I have a new client that is a hard position with their previous IT management company. The previous company is refusing to release any administrative usernames or passwords for any computer. This is only a problem for one, the PDC which is also a database server for their POS system. This is a crappy situation to be in.
I'm a linux guy by trade so I'm not super familiar with Windows environments. I know that I can image the disks and then load it into new hardware, I know I can boot from the "Offline Windows Password & Regitry Editor" boot cd and rewrite the admin password. However, what I don't know is if that admin account is only for the local machine or if it's for the domain as well.
I setup a test Windows Server 2008 R2 PDC at the office and proceeded to rewrite the password using the disk mentioned above. However, upon rebooting I still could not login to the local computer. The windows server wanted me to login as DOMAIN/Administrator and I only over wrote the password for LOCAL/Administrator. So I'm somewhat at loss on how to gain access to the system. How can I overwrite the password for the DOMAIN/Administrator account? Or the best question is, given complete physical access how does one gain access to a Windows Server Primary Domain Controller?
I'll start by expressing my agreement with other posters who are cautioning you that you may be causing more harm than good tinkering with low level stuff like this outside your area of expertise. You can really mess things up if you're not careful and change a server that's working into a smoking pile of wreckage. Proceed only with caution.
Your offline password reset has reset the password for the local "Administrator" account. This account is only used for a Directory Services Restore Mode as Shane Madden points out. You should be able to press F8 during boot, select Directory Services Restore Mode, and logon with "Administrator" and the password you set.
Once you're logged in you can use a trick to change the domain Administrator account on the next boot. Open an elevated command prompt and execute the following:
sc create resetpw binPath= "C:\WINDOWS\system32\net user administrator p@ssw0rd" start= auto
(Be sure to get all the spaces after each of the equals signs.)Reboot the machine in normal mode. This "service" you created will execute and reset the "Administrator" password to, in this case, "p@ssw0rd" (w/o quotes). It's sensible to use a "strong" passwork like that one rather than, say, "password" because there may be a domain password policy that prevents you from resetting the password to a "weak" password.
You should be able to logon with the domain Administrator credential after you boot. You can remove your "service" by executing
sc delete resetpw
from an elevated command prompt.(I don't have a scratch W2K8 domain controller sitting around right now and I'll freely admit that I haven't tested what I'm describing above on W2K8. It works on W2K3 and I strongly suspect it'll work fine on W2K8, too.)
Well, first off: sounds like your client needs to get the lawyers involved.

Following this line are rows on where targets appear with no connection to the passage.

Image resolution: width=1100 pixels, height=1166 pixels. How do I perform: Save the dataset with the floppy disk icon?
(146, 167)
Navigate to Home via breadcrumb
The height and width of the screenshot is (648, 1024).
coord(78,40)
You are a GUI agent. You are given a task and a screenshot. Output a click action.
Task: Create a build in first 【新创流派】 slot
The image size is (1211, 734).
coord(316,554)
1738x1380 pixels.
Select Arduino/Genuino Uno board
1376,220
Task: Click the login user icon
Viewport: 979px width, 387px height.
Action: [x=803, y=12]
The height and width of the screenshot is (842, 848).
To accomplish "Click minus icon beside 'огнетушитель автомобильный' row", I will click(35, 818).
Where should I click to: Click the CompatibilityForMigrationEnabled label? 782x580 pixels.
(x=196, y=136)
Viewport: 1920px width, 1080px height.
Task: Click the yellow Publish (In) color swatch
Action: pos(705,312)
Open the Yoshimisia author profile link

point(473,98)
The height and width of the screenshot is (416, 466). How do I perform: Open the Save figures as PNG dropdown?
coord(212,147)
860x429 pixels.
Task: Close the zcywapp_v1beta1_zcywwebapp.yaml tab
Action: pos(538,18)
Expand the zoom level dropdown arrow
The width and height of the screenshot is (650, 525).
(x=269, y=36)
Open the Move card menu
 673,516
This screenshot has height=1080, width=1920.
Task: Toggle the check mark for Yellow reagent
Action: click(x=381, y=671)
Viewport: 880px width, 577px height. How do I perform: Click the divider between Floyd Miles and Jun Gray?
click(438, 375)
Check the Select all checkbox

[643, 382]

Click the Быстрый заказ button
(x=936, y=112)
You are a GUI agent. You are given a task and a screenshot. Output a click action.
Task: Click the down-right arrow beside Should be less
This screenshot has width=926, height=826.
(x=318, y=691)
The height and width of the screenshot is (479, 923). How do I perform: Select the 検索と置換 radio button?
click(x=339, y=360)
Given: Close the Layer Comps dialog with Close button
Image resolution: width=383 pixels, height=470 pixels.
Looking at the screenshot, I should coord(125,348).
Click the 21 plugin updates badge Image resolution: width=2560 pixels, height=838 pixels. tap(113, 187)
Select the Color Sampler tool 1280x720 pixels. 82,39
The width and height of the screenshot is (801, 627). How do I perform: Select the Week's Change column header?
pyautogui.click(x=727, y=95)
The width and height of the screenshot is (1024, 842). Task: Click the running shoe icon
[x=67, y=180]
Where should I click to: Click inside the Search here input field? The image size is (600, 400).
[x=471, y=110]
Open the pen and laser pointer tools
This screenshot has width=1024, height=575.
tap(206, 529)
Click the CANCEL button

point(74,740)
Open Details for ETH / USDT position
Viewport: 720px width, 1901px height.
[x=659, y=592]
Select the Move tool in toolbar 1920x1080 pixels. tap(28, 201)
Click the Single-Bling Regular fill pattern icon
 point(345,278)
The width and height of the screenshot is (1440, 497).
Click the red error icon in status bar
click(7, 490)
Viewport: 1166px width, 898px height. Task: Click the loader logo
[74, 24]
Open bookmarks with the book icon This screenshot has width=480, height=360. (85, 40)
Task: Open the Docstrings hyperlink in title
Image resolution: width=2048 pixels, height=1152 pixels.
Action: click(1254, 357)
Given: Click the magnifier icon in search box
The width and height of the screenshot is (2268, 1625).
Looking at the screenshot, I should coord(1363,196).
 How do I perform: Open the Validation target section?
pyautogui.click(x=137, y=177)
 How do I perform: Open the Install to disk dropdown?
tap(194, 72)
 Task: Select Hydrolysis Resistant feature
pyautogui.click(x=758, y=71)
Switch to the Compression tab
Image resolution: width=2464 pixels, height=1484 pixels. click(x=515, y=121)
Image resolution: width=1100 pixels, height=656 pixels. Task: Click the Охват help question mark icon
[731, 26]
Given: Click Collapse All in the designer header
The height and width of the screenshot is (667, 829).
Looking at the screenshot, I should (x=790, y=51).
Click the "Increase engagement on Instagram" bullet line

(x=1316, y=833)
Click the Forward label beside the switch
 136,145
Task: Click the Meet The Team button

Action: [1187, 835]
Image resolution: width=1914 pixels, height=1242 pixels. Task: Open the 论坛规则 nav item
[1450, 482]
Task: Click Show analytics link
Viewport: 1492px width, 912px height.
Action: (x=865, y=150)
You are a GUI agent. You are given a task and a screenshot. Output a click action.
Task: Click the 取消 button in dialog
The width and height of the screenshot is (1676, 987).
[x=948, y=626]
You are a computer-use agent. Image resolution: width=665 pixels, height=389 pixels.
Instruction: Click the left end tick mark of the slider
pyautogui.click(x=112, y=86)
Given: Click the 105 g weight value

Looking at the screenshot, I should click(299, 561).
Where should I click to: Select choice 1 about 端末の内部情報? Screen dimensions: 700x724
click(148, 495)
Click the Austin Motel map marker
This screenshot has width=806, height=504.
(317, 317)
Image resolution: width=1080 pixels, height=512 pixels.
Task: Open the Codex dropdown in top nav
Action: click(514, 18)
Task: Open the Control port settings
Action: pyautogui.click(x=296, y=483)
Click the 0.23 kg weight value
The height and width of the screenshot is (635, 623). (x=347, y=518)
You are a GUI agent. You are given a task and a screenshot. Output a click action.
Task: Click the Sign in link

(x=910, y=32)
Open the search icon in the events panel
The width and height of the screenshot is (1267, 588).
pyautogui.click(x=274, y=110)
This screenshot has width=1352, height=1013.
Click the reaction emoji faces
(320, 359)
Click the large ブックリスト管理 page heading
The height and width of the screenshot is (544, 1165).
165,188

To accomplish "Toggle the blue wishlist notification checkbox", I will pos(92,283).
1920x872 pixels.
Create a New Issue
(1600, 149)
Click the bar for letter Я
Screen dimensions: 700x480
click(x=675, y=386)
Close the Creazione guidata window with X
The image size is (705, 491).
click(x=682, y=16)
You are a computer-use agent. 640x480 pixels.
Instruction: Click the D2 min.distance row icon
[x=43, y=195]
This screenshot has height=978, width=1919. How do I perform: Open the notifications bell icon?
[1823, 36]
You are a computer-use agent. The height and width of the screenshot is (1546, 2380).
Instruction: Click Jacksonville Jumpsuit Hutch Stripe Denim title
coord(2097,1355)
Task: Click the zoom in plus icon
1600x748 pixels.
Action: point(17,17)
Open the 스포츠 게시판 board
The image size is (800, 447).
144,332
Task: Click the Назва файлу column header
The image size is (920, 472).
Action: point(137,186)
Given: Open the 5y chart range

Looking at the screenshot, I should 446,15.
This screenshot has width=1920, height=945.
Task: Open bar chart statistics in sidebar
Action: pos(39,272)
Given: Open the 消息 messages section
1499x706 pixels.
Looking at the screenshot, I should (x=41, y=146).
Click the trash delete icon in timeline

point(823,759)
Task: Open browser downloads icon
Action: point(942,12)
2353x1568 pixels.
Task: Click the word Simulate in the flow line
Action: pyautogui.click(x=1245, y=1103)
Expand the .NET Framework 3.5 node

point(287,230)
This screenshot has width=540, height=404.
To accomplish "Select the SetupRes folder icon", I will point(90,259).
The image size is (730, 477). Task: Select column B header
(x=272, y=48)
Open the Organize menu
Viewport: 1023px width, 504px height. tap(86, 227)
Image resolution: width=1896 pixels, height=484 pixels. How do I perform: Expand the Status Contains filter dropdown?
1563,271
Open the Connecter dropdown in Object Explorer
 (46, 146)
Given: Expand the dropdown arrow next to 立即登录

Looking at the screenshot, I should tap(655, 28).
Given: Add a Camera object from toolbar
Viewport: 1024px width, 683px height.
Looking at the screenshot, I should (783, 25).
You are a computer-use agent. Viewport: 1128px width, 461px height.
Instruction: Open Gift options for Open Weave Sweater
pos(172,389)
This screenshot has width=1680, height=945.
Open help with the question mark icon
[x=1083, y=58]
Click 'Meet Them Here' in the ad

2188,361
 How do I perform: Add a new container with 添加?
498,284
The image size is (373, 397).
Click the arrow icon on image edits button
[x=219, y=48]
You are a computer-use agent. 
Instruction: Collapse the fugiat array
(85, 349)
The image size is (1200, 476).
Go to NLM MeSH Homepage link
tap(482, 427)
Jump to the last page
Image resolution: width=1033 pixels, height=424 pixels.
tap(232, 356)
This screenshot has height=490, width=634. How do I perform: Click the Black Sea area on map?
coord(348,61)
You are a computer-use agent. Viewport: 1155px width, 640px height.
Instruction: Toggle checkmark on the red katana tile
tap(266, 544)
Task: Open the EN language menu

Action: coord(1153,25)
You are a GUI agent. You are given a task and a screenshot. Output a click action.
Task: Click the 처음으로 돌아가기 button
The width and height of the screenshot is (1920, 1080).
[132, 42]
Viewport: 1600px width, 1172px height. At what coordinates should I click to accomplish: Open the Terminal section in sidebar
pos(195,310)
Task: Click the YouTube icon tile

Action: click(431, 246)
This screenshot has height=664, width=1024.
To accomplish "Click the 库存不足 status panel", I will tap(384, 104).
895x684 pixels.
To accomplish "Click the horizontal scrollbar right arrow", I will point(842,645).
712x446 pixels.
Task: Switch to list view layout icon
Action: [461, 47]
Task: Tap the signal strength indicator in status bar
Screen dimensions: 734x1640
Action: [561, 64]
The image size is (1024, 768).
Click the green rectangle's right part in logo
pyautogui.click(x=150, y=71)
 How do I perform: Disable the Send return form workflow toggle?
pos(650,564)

On the technical side of things: Windows domain controllers do not have local users after being made into domain controllers. So, there's no way to log in as a local user whatsoever, with one exception: Directory Services Restore Mode.
If you press F8 during boot (right as Windows gets started), domain controllers have a special option for Directory Services Restore Mode. When booted into that mode, one "local" account is accessible:
Administrator
. This is the DSRM account that is set when the domain controller is originally promoted, but should have been reset by your password change on the local database.This should get you into the system - reset the domain
Administrator
account, and then reboot back into normal mode.Refer the client to someone who actually knows the technology that they need help with? If were an electrician, and had a client that needed a plumber, I wouldn't be buying pipe wrenches and Time-Life DIY books on my way to their site.
Not to sound harsh, but from the way you phrased the question (calling it a PDC, not knowing that a DC no longer has local accounts at all), you're out of your depth and will be doing a dis-service to your client.